═══ Passage for review ═══

Whether the best-of-breed stay ahead of a deep-pocketed integrated bundle depends on several factors:

Potential to maintain product distinction. For a best-of-breed application to sustain its lead against a bundle, it must be technically possible to continually build on that lead by incrementally improving the product as competitors copy the best-of-breed’s past innovations. For a chat application like Slack — whose innovations in topic-based channels and fun user interfaces are visible to competitors and easily replicable — that could prove a real long-term challenge.

Again, consider Zoom. Most people have forgotten this already (or maybe never noticed) but Zoom pioneered the concept of the virtual background in videoconferencing, which required significant investments in technology around computer vision. Once Zoom proved that this was a meaningful feature to have, the virtual background became a bull’s-eye for competitors — and others rapidly began replicating the feature. But products like videoconferencing improve through complex technology advancements protected by trade secrets or patents, which buy applications like Zoom crucial time to maintain their lead while working on its next big product innovation. Indeed, the virtual background took Microsoft months to copy, and Zoom rolled out a number of new features in that time. It’s not clear that Slack on its own would have been able to generate similarly defensible technical innovations in just chat messaging.

═══

→ Problem details:
Could you duplicate the part of the passage on best-of-breed apps versus bundles, starting with "Whether the best-of-breed" and going on through "real long-term challenge."?

═══ Available data ═══

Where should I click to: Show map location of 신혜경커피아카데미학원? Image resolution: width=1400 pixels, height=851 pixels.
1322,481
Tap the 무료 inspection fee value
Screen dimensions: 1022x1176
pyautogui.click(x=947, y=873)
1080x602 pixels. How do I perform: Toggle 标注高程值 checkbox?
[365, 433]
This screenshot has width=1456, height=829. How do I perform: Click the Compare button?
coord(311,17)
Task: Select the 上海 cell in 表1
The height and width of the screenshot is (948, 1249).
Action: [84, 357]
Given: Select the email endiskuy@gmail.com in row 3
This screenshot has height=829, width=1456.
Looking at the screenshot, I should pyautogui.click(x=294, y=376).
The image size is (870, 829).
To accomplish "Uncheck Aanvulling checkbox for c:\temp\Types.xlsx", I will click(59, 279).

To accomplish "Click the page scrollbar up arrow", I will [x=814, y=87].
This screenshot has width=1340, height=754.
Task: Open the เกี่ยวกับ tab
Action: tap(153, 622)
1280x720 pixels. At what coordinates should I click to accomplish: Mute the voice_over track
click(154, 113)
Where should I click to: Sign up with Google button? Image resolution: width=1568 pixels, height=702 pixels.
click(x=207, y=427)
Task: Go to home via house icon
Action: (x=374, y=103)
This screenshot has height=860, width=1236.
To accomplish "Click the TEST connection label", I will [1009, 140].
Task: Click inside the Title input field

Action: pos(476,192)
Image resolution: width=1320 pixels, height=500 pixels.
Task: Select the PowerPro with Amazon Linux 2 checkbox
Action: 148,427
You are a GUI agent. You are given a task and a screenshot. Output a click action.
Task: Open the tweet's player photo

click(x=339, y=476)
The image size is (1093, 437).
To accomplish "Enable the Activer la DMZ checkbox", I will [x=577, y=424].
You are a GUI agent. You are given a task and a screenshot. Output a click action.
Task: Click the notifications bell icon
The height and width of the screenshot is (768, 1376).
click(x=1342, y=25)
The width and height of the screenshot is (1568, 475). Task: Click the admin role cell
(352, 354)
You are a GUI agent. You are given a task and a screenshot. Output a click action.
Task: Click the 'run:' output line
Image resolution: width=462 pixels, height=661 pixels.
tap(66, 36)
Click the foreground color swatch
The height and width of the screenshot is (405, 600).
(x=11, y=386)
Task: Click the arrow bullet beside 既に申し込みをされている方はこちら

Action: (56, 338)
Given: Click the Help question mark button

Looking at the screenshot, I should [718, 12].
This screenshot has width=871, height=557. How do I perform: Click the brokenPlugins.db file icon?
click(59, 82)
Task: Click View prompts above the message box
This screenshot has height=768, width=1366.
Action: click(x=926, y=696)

═══

→ Answer section:
Whether the best-of-breed stay ahead of a deep-pocketed integrated bundle depends on several factors:

Potential to maintain product distinction. For a best-of-breed application to sustain its lead against a bundle, it must be technically possible to continually build on that lead by incrementally improving the product as competitors copy the best-of-breed’s past innovations. For a chat application like Slack — whose innovations in topic-based channels and fun user interfaces are visible to competitors and easily replicable — that could prove a real long-term challenge.